→ **Il tuo compito**:
Riassumi in due frasi l'estratto sulle sfogline dell'Emilia-Romagna.

→ **Estratto**:
──────

Le nonne, il loro matterello e la spoja lorda conquistano la Gran Bretagna

Le nonne, il loro matterello e la spoja lorda conquistano la Gran Bretagna

Redazione Romagna Futura di Redazione Romagna Futura, in Cultura Romagna, del 17 Set 2018, 15:49

L’Emilia-Romagna vanta una grande tradizione culinaria: l’arte della pasta fatta in casa: le mitiche sfogline che tirano la pasta all’uovo con olio di gomito, munite di matterello e tagliere creando veli e tessuti color dell’oro, ottenendo poi tortelli, tagliatelle, cappelletti, spoja lorda e altro. Le sfogline sono un patrimonio culturale da proteggere e preservare.

Anni fa, ai tempi della nonna, della mamma e della suocera, in Romagna andava di moda un detto: “Puoi essere bella o quanto vuoi, ma se non sai fare la sfoglia non vai da nessuna parte”, e ai tempi fare la sfoglina era un po’ più difficile, in quanto c’era la miseria e spesso si tirava la sfoglia matta cioè con l’acqua al posto delle uova. La preparazione della sfoglia rappresentava il vanto delle giovani spose. Era la valutazione con la quale il marito e la suocera ne misuravano le qualità.

──────

→ **Sezione dati**:
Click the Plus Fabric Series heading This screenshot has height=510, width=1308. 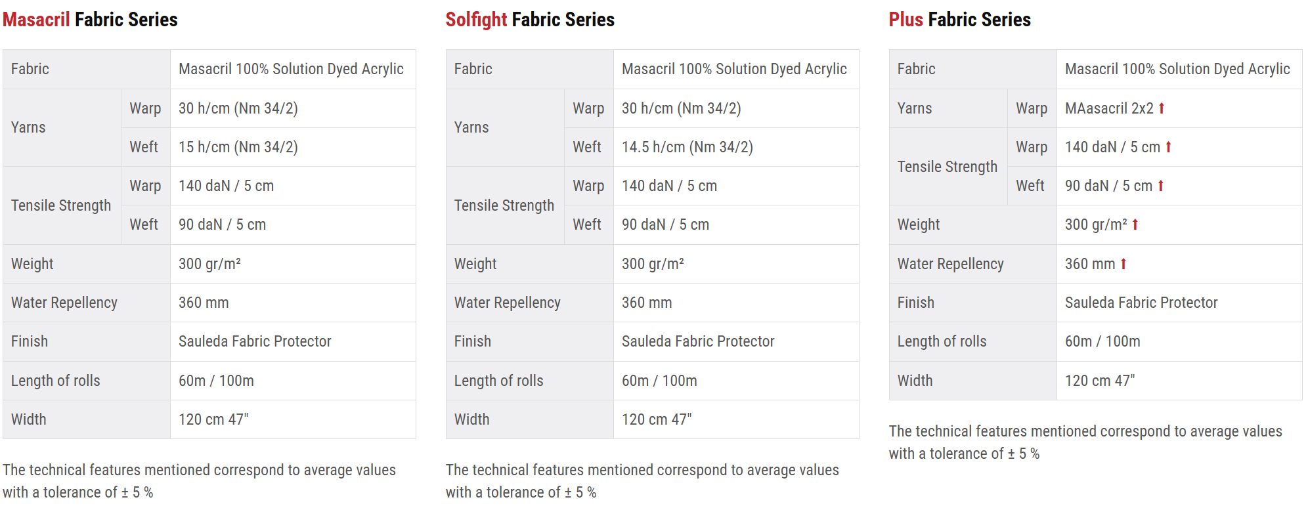click(959, 20)
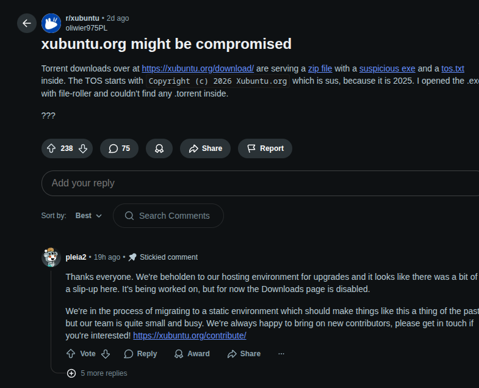This screenshot has height=388, width=479.
Task: Click pleia2's user avatar
Action: point(51,257)
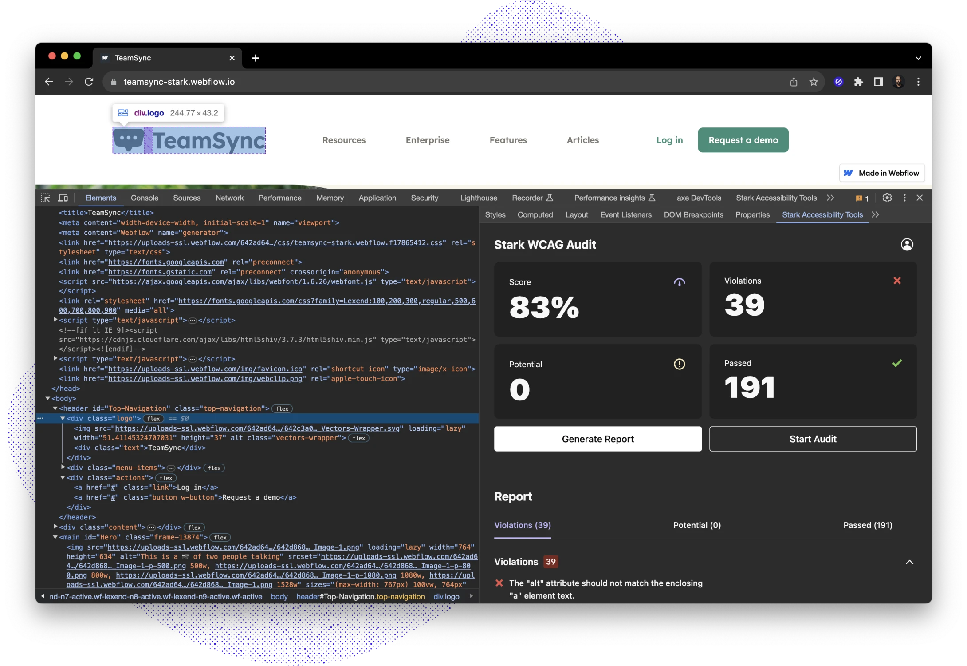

──────

→ **Risposta scritta**:
In Emilia-Romagna le sfogline tirano la pasta all'uovo con matterello e tagliere per ricavarne tortelli, tagliatelle, cappelletti e spoja lorda, e sono un patrimonio culturale da proteggere e preservare. Un tempo in Romagna la sfoglia era il vanto delle giovani spose e il criterio con cui marito e suocera ne misuravano le qualità, anche se la miseria spesso costringeva a farla con l'acqua al posto delle uova.